- [WHAT IS REQUIRED]:
An exact transcription of the lines below, from the first through the one containing "You are a computer-use agent. Screen", is the only output wanted.

Recorded data:
BEGIN

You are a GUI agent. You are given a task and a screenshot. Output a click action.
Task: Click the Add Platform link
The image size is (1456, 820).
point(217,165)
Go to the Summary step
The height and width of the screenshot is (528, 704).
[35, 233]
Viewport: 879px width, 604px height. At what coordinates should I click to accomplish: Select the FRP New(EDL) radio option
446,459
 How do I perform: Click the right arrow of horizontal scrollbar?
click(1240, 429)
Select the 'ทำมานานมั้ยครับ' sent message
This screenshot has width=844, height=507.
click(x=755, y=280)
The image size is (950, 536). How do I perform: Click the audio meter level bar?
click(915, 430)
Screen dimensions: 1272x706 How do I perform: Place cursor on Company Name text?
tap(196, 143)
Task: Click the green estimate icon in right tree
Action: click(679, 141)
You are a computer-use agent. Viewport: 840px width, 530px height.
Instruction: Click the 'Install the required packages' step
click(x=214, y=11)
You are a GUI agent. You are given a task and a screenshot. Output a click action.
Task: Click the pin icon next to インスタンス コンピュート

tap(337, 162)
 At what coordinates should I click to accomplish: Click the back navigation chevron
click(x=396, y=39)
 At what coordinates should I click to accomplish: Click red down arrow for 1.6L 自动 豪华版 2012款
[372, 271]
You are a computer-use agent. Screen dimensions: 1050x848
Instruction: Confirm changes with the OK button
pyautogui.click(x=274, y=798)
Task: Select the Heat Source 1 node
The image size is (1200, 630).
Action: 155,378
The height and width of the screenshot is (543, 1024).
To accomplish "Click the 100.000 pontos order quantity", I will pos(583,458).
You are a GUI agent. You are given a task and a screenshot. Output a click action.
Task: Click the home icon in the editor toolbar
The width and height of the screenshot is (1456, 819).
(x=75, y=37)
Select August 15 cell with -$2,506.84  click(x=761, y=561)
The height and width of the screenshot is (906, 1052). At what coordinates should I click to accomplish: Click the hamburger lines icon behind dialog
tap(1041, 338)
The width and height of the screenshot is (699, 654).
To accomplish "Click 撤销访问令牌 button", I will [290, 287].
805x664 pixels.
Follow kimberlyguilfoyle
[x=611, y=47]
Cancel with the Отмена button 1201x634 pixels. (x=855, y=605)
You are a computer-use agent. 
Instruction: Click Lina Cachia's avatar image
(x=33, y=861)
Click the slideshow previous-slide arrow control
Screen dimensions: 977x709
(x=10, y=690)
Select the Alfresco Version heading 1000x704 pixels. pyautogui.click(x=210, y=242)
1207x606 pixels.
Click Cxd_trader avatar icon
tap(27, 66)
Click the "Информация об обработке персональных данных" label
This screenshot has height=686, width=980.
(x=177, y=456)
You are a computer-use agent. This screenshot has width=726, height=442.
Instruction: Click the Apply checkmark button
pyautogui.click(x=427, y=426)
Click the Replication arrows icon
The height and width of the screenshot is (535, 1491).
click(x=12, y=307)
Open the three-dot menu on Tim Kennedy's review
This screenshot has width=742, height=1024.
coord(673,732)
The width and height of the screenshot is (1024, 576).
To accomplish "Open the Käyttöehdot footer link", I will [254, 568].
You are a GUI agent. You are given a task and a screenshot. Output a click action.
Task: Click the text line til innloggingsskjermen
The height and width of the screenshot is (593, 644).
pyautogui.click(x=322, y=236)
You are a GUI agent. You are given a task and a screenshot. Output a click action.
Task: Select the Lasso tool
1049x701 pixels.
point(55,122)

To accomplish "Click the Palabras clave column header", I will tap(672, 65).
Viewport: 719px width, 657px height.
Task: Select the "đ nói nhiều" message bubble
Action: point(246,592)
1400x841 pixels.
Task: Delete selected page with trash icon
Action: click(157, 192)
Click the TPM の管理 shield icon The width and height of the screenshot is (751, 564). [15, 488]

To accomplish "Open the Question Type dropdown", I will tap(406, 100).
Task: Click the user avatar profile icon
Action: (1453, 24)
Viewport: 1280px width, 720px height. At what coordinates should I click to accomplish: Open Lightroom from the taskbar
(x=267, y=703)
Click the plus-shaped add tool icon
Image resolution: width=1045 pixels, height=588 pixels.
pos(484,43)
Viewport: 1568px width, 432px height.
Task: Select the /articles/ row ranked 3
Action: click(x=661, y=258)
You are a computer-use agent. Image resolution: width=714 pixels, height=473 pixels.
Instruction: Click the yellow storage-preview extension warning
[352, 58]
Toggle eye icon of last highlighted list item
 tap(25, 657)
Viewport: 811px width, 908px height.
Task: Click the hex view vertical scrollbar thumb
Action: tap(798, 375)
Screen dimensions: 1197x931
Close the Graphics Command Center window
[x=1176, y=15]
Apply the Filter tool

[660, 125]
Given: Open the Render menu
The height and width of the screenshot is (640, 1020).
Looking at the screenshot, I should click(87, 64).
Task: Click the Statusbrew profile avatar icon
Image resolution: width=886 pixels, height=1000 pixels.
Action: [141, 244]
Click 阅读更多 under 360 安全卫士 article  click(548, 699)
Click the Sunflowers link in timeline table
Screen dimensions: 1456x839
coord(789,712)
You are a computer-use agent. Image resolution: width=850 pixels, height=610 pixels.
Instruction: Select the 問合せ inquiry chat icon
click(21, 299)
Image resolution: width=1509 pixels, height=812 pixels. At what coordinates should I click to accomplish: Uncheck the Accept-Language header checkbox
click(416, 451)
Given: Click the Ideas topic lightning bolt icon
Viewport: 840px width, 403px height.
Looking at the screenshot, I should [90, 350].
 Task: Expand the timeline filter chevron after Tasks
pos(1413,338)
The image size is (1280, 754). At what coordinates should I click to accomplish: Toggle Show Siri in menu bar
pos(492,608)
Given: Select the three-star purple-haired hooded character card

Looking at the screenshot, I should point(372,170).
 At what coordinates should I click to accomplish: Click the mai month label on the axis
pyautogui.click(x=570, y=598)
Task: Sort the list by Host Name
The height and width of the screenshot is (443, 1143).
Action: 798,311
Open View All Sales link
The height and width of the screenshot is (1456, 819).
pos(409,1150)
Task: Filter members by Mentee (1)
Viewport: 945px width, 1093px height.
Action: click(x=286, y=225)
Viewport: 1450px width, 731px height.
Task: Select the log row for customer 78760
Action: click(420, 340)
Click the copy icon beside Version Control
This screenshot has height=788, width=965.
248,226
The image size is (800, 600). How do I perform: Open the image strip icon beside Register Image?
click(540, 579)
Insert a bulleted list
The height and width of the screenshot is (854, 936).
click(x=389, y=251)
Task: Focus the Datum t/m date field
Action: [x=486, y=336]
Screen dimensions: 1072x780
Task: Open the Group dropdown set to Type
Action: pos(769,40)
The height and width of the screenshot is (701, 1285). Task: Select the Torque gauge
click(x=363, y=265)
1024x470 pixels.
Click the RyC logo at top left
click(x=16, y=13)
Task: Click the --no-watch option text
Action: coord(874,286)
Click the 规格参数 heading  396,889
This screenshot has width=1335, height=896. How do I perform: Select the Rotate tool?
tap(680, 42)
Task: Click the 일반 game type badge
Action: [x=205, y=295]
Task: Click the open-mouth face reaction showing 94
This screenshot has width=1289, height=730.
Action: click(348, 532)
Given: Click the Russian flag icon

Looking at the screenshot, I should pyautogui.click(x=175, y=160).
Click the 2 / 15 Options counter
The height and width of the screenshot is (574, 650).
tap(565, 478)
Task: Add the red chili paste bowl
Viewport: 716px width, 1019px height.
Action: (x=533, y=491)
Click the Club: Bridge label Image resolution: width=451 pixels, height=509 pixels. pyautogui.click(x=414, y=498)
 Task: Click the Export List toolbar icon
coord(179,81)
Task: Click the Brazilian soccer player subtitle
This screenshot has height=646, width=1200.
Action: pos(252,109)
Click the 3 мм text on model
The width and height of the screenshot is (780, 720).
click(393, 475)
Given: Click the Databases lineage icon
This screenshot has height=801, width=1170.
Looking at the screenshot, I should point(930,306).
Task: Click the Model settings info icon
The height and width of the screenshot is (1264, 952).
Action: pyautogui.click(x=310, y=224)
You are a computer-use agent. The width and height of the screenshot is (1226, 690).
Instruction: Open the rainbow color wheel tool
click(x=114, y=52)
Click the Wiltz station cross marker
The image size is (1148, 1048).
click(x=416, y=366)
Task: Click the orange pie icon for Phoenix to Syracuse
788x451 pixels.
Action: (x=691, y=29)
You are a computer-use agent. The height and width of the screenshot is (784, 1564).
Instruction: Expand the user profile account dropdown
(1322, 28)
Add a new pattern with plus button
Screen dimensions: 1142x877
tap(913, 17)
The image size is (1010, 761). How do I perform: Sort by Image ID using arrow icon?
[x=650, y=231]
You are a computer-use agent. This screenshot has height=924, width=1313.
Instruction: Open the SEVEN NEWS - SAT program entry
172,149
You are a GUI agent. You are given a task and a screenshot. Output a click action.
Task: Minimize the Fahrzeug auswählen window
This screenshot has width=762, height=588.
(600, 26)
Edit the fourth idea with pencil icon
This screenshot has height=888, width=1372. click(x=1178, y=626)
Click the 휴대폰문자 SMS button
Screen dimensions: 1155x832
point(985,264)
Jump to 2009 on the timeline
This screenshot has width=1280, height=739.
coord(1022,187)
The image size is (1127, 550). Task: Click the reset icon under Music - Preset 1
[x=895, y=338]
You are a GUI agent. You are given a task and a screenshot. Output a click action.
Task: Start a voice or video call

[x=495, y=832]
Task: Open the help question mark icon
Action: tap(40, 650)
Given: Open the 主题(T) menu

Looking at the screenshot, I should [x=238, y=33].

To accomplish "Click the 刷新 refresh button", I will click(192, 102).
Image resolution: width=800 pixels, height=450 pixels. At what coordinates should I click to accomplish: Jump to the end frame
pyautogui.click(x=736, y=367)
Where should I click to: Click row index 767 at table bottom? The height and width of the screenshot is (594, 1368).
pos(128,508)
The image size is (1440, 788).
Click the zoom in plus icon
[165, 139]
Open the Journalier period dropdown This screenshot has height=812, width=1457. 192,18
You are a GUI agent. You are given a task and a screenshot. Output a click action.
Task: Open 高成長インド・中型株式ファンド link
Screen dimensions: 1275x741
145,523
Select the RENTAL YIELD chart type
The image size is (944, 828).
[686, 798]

END

- [OUTPUT OF THE EXERCISE]:
You are a GUI agent. You are given a task and a screenshot. Output a click action.
Task: Click the Add Platform link
The image size is (1456, 820).
point(217,165)
Go to the Summary step
The height and width of the screenshot is (528, 704).
[35, 233]
Viewport: 879px width, 604px height. At what coordinates should I click to accomplish: Select the FRP New(EDL) radio option
446,459
 How do I perform: Click the right arrow of horizontal scrollbar?
click(1240, 429)
Select the 'ทำมานานมั้ยครับ' sent message
This screenshot has width=844, height=507.
click(x=755, y=280)
The image size is (950, 536). How do I perform: Click the audio meter level bar?
click(915, 430)
Screen dimensions: 1272x706 How do I perform: Place cursor on Company Name text?
tap(196, 143)
Task: Click the green estimate icon in right tree
Action: click(679, 141)
You are a computer-use agent. Viewport: 840px width, 530px height.
Instruction: Click the 'Install the required packages' step
click(x=214, y=11)
You are a GUI agent. You are given a task and a screenshot. Output a click action.
Task: Click the pin icon next to インスタンス コンピュート

tap(337, 162)
 At what coordinates should I click to accomplish: Click the back navigation chevron
click(x=396, y=39)
 At what coordinates should I click to accomplish: Click red down arrow for 1.6L 自动 豪华版 2012款
[372, 271]
You are a computer-use agent. Screen dimensions: 1050x848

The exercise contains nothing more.